Karin Grunebaum (neé Wassermann) was born in Berlin, Germany on September 2, 1918 – the second daughter of a prominent banker. Her apparently very beautiful and loving mother died of an unspecified illness when Karin was only 6 years old – which would prove to be a strange precursor to Karin’s own life.
From a partial autobiography she wrote, we discovered that she was a tomboy and a very mischievous child. She hated her governess and was always in trouble for pulling pranks both at home and in school and refusing to follow orders. But, she was also a very smart, beautiful and loving child, who was doted on by an otherwise strict Teutonic father.
Karin married when she was just 18 years old and immediately moved to Amsterdam with her first husband, Eduard Wallach.
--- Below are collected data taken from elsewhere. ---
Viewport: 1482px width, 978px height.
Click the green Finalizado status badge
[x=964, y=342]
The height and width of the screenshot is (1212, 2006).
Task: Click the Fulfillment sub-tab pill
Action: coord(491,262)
When her husband moved to New York in 1938, as war clouds gathered, Karin had to remain in Europe all by herself for almost a year, before being able to join him in New York. Although German was her native language, within a few years in New York, she was completing the Sunday New York Times crossword puzzle. And in 1946, Karin earned her airplane pilot’s license both in land planes and seaplanes.
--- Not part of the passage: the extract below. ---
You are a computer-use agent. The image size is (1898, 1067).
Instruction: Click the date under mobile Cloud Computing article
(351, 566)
She was a beautiful, intelligent, fun-loving woman who enjoyed parties, bright lights and good times. Many people used to tell her that she looked very much like Ingrid Bergman and later, Grace Kelly. But, to her four children, she was just Mommy. A story that her oldest son, Steven, vividly remembers took place one day at dinnertime when Karin challenged him to a pudding-eating race. They each got a bowl of chocolate pudding and at the count of 3 began eating – without using utensils or hands; just face down in the bowl and GO…what a mess that was! But, also, what fun!
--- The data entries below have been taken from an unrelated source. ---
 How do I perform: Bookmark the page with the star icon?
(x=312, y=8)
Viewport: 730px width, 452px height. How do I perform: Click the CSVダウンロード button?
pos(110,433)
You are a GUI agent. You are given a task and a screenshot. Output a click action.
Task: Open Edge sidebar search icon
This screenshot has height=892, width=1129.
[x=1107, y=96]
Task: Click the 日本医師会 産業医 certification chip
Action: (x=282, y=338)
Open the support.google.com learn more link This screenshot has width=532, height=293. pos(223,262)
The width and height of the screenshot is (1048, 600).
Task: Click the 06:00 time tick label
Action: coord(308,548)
After divorcing Eduard in 1948 (long before it became fashionable), Karin married Fritz Grunebaum in 1952 and moved to Massachusetts. In 1953, she gave birth to twins, Peter and Carol. Family life was full of swimming, skiing and traveling – always with love and laughter. One time, when the twins were being punished, they were sent to their room for a half-hour (the pre-modern version of “time out”). A few minutes later, Karin and Steven heard peals of laughter and loud noise coming from the twins’ room and went to investigate. The two kids were having a pillow fight and having such a good time that their older brother and mother immediately joined in the fun and the half-hour sentence was summarily commuted to “time-served.”
In June 1958, at age 39, Karin Grunebaum, the mother of 4 and a loving wife, suddenly passed away from cancer only three months after giving birth to her youngest child, Yvonne. Because her pregnancy had masked the symptoms of cancer, the disease had already metastasized throughout her entire body by the time the cancer was diagnosed a month after giving birth. There was no way to know what type of cancer she had. After Karin passed away, her husband, Fritz Grunebaum, established the Karin Grunebaum Cancer Research Foundation as a lasting memory to his beloved wife so that other families might avoid such a tragedy.